Task material Block Start

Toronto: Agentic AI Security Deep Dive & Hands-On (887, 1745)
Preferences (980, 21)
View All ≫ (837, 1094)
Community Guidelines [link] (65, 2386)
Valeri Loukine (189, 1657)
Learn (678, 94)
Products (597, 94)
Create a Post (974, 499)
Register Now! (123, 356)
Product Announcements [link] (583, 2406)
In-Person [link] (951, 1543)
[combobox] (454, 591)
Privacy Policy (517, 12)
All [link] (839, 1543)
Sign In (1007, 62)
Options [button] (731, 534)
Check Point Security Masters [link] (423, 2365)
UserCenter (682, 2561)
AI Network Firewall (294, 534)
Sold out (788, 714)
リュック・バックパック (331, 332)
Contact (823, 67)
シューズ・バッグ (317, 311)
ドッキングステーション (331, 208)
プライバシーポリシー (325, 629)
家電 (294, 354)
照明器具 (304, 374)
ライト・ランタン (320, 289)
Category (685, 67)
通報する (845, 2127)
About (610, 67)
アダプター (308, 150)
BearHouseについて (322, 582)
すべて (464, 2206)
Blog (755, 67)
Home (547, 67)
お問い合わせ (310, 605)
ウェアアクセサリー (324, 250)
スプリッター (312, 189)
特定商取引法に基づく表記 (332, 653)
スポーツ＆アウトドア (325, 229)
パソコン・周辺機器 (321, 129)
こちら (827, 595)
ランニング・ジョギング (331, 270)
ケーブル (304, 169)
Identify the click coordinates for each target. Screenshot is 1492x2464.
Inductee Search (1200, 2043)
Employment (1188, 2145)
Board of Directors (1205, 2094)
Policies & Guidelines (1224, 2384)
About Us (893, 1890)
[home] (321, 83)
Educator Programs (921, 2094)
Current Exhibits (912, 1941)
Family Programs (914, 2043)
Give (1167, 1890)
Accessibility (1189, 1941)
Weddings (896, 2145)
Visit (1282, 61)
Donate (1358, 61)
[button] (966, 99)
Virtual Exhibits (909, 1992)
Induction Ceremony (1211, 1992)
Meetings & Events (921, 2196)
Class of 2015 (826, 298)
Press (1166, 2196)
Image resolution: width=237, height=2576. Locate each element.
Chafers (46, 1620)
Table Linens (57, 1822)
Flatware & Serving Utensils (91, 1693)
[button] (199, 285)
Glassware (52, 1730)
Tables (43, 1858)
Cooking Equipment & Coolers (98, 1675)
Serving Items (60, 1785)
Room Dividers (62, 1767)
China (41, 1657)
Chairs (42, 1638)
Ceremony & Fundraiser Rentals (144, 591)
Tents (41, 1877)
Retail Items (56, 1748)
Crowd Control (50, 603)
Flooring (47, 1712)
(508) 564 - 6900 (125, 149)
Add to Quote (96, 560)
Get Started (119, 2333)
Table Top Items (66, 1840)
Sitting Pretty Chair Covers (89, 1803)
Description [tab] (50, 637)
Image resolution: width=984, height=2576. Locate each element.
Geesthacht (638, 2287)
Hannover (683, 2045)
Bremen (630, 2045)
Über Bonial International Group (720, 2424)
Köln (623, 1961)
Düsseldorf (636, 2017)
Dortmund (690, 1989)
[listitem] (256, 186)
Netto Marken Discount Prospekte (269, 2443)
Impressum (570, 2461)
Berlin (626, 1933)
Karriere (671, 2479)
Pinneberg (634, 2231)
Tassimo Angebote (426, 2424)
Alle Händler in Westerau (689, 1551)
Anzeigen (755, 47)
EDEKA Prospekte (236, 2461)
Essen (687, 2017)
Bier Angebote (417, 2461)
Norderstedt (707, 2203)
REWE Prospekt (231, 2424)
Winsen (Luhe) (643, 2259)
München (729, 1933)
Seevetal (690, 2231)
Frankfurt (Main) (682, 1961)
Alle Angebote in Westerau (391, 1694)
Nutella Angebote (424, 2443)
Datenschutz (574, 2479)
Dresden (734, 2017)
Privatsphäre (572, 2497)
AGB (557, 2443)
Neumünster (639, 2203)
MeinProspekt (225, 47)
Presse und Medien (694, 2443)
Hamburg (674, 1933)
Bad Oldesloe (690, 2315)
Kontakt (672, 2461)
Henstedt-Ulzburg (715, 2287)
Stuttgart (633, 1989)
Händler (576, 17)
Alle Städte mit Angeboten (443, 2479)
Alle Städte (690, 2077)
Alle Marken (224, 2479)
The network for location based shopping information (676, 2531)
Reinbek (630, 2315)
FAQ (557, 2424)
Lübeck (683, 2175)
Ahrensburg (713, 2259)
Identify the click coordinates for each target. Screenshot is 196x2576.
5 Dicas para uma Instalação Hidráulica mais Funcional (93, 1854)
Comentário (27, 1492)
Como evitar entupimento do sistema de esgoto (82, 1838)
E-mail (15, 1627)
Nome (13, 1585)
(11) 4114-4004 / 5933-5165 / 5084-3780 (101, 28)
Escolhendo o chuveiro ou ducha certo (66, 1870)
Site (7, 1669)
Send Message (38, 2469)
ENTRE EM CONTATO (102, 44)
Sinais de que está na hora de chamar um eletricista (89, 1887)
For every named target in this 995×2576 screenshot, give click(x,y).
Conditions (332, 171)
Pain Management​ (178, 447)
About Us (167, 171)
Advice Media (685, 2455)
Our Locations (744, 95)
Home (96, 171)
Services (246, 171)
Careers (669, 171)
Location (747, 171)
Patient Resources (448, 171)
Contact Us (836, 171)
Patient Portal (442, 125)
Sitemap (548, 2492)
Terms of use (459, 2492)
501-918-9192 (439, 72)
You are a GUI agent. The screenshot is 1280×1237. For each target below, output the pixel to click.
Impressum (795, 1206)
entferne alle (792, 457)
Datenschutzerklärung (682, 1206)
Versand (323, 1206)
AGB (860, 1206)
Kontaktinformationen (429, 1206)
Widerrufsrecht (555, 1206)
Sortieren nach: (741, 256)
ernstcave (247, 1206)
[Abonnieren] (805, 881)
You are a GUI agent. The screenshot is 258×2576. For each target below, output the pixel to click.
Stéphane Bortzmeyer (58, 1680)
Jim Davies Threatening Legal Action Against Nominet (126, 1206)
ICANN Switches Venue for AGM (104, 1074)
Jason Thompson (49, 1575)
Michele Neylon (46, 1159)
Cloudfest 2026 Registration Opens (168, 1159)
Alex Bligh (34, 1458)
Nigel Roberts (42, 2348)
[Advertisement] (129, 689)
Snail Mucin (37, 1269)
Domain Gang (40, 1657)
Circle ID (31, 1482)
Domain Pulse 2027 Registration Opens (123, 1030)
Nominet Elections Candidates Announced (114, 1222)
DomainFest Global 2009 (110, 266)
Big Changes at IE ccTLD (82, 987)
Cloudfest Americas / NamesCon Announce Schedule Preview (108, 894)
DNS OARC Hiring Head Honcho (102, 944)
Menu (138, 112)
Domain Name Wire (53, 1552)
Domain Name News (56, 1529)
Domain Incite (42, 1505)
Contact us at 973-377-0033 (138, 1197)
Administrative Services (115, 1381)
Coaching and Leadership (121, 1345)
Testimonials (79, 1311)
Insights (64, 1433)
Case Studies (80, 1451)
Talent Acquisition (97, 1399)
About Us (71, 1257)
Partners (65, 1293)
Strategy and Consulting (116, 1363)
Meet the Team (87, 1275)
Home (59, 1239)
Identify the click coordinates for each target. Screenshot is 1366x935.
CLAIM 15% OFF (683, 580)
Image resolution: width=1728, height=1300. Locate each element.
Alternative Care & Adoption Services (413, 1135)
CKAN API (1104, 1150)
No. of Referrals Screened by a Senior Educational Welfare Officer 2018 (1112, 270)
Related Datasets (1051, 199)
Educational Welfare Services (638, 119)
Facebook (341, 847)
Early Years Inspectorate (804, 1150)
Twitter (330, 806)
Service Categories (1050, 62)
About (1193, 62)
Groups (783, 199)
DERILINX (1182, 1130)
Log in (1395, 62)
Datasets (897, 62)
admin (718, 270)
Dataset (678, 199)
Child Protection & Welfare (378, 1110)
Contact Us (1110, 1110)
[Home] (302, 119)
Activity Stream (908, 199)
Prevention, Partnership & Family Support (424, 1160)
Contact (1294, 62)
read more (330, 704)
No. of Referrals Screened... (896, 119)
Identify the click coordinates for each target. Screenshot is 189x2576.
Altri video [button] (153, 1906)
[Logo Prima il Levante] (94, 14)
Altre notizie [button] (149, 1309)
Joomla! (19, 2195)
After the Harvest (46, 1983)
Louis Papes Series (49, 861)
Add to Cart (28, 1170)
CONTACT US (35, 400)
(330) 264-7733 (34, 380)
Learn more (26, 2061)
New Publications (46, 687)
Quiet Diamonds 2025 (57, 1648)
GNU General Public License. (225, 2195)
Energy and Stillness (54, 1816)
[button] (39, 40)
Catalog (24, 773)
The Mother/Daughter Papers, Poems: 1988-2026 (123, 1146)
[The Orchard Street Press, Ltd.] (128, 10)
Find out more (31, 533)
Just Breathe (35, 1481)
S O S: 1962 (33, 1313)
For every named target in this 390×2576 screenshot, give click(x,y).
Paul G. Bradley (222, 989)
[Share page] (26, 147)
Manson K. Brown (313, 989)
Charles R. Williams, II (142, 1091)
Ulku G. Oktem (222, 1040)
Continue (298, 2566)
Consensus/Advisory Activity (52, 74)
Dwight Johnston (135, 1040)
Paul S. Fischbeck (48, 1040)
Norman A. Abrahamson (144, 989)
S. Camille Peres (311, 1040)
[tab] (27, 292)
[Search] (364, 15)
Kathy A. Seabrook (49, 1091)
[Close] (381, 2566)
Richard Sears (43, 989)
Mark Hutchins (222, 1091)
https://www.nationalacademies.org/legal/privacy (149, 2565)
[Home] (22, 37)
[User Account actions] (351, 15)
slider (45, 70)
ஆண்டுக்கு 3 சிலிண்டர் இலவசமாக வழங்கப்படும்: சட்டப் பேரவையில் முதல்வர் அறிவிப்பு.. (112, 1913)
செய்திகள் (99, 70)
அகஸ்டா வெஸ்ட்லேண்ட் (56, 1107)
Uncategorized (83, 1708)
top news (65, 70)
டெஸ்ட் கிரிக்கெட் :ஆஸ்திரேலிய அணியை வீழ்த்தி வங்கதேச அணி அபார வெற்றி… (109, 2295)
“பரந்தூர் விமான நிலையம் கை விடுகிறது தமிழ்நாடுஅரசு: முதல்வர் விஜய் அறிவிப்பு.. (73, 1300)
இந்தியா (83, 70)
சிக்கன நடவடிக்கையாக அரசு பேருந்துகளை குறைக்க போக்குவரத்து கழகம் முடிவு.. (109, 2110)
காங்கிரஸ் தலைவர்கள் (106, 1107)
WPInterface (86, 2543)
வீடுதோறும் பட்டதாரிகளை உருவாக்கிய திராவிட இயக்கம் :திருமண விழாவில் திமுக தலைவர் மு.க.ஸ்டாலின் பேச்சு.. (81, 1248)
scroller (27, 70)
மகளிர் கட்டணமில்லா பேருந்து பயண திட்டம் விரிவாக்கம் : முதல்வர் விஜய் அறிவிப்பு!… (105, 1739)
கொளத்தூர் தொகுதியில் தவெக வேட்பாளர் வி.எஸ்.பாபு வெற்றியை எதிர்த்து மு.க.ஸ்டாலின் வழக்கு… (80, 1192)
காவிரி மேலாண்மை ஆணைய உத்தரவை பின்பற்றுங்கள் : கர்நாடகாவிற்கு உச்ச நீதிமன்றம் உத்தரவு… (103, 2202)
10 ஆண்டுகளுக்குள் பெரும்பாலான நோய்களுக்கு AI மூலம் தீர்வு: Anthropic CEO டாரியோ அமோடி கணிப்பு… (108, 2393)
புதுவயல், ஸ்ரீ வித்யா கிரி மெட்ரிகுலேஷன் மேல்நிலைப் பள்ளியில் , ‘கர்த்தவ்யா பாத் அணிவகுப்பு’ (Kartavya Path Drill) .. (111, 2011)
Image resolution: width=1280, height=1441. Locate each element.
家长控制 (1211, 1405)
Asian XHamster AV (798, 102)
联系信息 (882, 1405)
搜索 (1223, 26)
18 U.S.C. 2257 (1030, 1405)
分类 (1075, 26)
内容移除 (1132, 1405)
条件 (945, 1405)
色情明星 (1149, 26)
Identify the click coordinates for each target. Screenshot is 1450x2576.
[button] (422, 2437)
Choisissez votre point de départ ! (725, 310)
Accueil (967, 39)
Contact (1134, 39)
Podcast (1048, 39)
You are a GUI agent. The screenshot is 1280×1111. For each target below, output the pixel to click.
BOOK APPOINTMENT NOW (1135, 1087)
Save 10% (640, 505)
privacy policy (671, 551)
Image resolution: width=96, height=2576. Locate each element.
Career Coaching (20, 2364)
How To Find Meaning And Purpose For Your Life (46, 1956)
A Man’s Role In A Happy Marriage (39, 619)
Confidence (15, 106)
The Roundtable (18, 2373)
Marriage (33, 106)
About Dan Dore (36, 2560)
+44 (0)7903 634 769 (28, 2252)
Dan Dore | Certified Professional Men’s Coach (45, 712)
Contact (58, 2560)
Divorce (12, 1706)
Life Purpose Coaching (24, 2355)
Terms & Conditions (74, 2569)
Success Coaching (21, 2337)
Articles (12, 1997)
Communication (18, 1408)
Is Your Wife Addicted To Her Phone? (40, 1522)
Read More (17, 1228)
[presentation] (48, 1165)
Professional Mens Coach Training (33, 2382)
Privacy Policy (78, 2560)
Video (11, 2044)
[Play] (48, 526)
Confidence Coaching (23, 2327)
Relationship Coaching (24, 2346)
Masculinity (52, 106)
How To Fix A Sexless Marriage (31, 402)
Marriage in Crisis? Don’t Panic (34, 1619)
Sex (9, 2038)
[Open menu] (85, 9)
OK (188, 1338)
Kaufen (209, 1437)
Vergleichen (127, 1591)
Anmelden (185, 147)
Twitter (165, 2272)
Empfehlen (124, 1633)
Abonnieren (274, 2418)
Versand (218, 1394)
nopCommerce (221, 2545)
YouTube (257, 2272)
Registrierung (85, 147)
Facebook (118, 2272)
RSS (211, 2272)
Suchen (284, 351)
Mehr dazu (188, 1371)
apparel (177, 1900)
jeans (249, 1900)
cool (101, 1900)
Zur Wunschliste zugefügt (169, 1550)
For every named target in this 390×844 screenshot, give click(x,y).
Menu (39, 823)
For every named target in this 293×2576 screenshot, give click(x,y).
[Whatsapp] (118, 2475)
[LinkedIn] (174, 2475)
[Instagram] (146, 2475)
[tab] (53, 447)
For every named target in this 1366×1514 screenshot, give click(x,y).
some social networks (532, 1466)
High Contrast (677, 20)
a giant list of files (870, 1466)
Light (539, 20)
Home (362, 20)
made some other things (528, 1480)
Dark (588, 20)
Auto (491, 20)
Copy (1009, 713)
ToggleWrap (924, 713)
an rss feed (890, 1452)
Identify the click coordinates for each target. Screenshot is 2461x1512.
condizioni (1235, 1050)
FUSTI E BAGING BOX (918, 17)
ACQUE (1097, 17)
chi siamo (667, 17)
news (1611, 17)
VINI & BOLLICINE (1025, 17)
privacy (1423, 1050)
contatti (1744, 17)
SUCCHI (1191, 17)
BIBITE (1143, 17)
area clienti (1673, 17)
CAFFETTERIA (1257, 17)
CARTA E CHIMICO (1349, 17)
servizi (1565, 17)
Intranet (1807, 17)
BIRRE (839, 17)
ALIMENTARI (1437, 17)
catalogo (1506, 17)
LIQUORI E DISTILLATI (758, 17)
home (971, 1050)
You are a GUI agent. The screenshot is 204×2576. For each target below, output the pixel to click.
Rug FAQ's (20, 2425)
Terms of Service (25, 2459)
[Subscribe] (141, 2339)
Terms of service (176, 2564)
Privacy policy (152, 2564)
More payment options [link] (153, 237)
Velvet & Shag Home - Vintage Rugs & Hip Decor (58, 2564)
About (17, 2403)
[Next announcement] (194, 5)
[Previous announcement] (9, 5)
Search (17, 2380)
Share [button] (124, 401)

Task material Block End

About this task: Set down the lines of the records exactly, from the first one through the line containing "Tables (43, 1858)", and add nothing else.

Written answer:
Toronto: Agentic AI Security Deep Dive & Hands-On (887, 1745)
Preferences (980, 21)
View All ≫ (837, 1094)
Community Guidelines [link] (65, 2386)
Valeri Loukine (189, 1657)
Learn (678, 94)
Products (597, 94)
Create a Post (974, 499)
Register Now! (123, 356)
Product Announcements [link] (583, 2406)
In-Person [link] (951, 1543)
[combobox] (454, 591)
Privacy Policy (517, 12)
All [link] (839, 1543)
Sign In (1007, 62)
Options [button] (731, 534)
Check Point Security Masters [link] (423, 2365)
UserCenter (682, 2561)
AI Network Firewall (294, 534)
Sold out (788, 714)
リュック・バックパック (331, 332)
Contact (823, 67)
シューズ・バッグ (317, 311)
ドッキングステーション (331, 208)
プライバシーポリシー (325, 629)
家電 (294, 354)
照明器具 (304, 374)
ライト・ランタン (320, 289)
Category (685, 67)
通報する (845, 2127)
About (610, 67)
アダプター (308, 150)
BearHouseについて (322, 582)
すべて (464, 2206)
Blog (755, 67)
Home (547, 67)
お問い合わせ (310, 605)
ウェアアクセサリー (324, 250)
スプリッター (312, 189)
特定商取引法に基づく表記 (332, 653)
スポーツ＆アウトドア (325, 229)
パソコン・周辺機器 (321, 129)
こちら (827, 595)
ランニング・ジョギング (331, 270)
ケーブル (304, 169)
Identify the click coordinates for each target. Screenshot is 1492x2464.
Inductee Search (1200, 2043)
Employment (1188, 2145)
Board of Directors (1205, 2094)
Policies & Guidelines (1224, 2384)
About Us (893, 1890)
[home] (321, 83)
Educator Programs (921, 2094)
Current Exhibits (912, 1941)
Family Programs (914, 2043)
Give (1167, 1890)
Accessibility (1189, 1941)
Weddings (896, 2145)
Visit (1282, 61)
Donate (1358, 61)
[button] (966, 99)
Virtual Exhibits (909, 1992)
Induction Ceremony (1211, 1992)
Meetings & Events (921, 2196)
Class of 2015 (826, 298)
Press (1166, 2196)
Image resolution: width=237, height=2576. Locate each element.
Chafers (46, 1620)
Table Linens (57, 1822)
Flatware & Serving Utensils (91, 1693)
[button] (199, 285)
Glassware (52, 1730)
Tables (43, 1858)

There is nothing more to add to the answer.